Collected data entries:
*-*-*
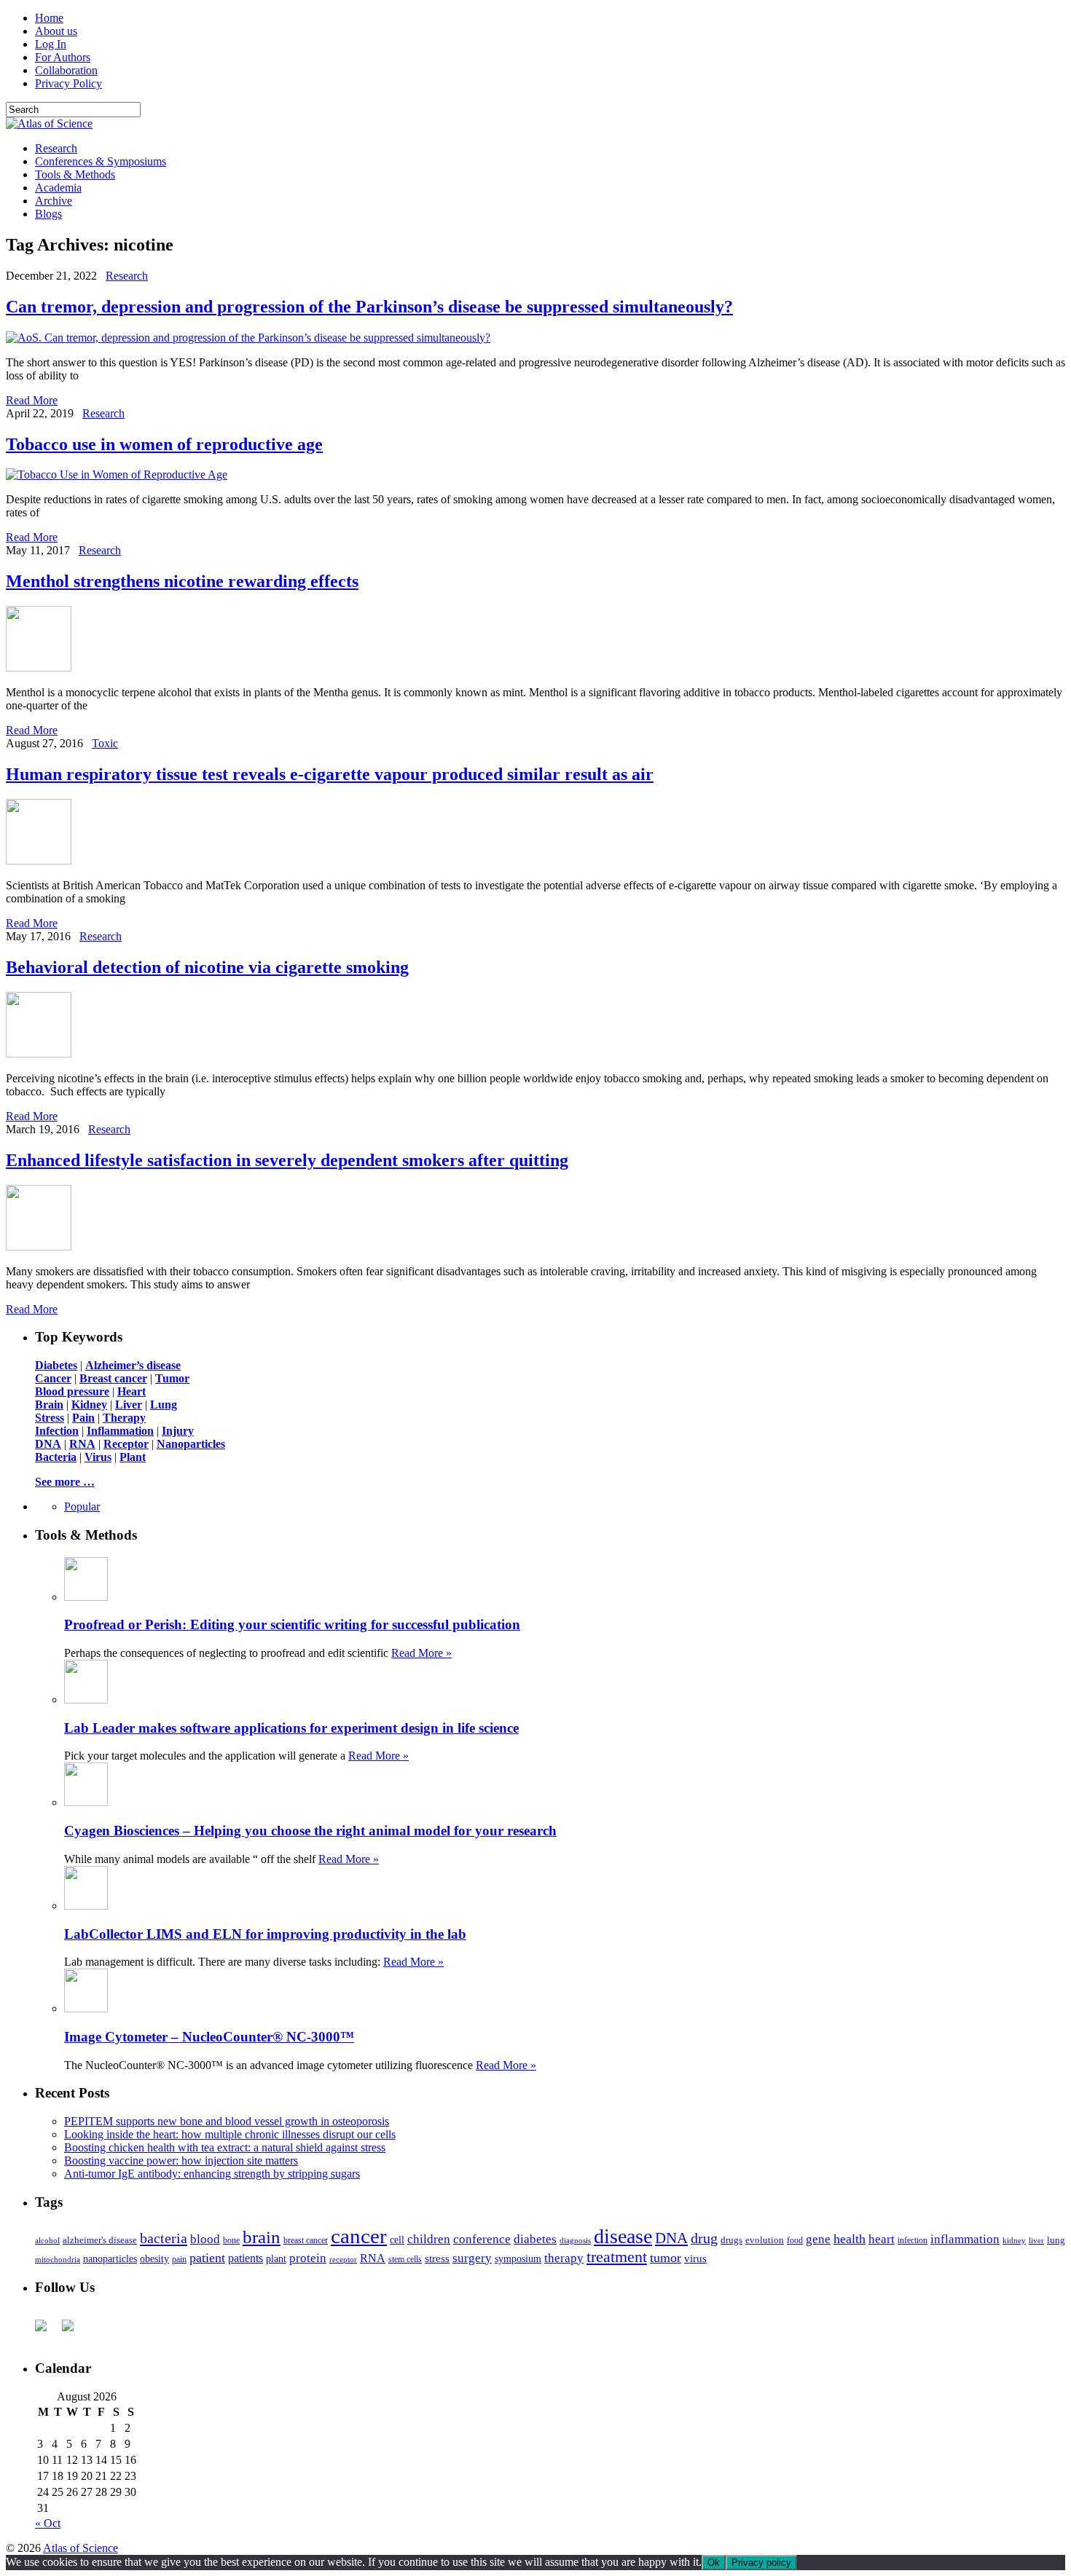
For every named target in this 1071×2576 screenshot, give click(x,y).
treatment (616, 2257)
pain (179, 2259)
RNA (372, 2258)
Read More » (421, 1653)
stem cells (405, 2259)
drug (704, 2238)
*-*-*
--- Task instructions ---
Should a picture appear among the entries, skip it and copy the rest exactly.

--- Completed task ---
For every named target in this 1071×2576 screenshot, give click(x,y).
treatment (616, 2257)
pain (179, 2259)
RNA (372, 2258)
Read More » (421, 1653)
stem cells (405, 2259)
drug (704, 2238)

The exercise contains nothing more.